Brown directs Weatherall himself as Mark – a young man looking back on the events and people that have shaped his life thus far. He shares good things, sad things; moments of harsh realisation juxtaposed with beautiful moments of acceptance and love. Moments that ebb and flow like the sea that has been so central to his life, eventually settling into a rhythm that is calming and acknowledging.
With Brown’s guidance, Weatherall plays those moments thoughtfully with a mature understanding of the significance of pause and pace in good story telling. He gives his character – and the audience – time to consider and digest a thought, or a feeling. But just enough time. He realises the need to keep moving, the importance of balance.

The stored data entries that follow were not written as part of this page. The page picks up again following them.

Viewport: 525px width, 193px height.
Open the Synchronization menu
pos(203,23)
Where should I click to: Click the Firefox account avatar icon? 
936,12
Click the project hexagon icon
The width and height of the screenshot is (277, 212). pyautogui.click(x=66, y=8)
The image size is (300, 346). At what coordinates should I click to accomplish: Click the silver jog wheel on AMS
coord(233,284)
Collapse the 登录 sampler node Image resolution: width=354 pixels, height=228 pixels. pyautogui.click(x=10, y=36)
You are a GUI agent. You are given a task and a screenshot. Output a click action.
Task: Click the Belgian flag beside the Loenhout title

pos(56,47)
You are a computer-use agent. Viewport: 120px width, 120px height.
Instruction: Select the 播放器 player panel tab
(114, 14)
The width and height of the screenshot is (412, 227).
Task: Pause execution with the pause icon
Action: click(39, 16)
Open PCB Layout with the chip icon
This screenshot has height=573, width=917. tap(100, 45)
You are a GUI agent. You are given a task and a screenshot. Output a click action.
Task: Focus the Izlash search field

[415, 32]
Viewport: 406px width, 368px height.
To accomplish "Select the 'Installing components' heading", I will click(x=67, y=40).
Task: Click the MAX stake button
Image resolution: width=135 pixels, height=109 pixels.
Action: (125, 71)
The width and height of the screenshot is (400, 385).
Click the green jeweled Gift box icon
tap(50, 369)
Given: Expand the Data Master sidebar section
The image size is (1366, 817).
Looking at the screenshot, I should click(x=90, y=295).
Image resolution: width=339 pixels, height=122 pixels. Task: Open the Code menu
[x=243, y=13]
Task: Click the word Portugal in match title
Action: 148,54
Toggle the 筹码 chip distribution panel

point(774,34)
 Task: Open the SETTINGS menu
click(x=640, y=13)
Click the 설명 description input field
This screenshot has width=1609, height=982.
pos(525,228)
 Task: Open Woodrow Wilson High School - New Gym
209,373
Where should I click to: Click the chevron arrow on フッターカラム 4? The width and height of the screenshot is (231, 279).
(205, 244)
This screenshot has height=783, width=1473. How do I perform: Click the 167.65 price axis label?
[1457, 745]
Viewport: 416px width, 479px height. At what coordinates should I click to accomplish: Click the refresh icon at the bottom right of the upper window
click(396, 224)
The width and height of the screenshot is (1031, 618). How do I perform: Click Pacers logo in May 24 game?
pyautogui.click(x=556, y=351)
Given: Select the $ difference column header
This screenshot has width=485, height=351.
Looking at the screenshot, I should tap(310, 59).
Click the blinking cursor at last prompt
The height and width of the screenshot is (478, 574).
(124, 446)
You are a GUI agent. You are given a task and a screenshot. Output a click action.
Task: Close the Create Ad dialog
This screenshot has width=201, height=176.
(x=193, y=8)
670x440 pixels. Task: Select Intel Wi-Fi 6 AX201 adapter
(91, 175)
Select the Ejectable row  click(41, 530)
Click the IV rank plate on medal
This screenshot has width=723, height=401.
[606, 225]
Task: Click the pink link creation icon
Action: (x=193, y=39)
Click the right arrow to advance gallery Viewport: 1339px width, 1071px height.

He shares Mark’s feelings honestly, but not too explicitly or indulgently, trusting his audience, honouring their intelligence and empathy.
Hearing the same “music” as Brown, designers Jacob Nash and Chris Baldwin have created a beachscape with a huge wave that billows high behind the shoreline that is the stage. Here, alone, Mark finds a place of safety where he can tell his story. Lighting design Chloe Olgilvie and video designer David Bergman – along with composer Wil Hughes – use that wave to echo and enhance Mark’s words, turning it into a crashing surf, a swelling ocean, a gentled incoming tide. Or, conversely a sunlit space that reflects and refracts slight movement on still water – just as Mark’s life will settle a little and allow him to move on.
Tom Weatherall has proved himself on the small screen as basketballer Malakai in the reboot of Heartbreak High, as the empathetic teenager Darren Yates in RFDS or in the ABC series All My Friends are Racist and Deadlock. On the stage he is even more impressive. There’s the same sincerity, the same slight rawness, but he’s there in person, finding the depth of the character he created under the guidance of a director who realises too clearly the double talent of the young man with whom she works.
Blue may be regarded by some as a coming-of-age story. If so, it’s a harsh story, one that is very real – but it’s told with love, and thoughtfulness; with humour, and a poetic rhythm that transforms beautifully on to the stage in the hands of this fine, young performer.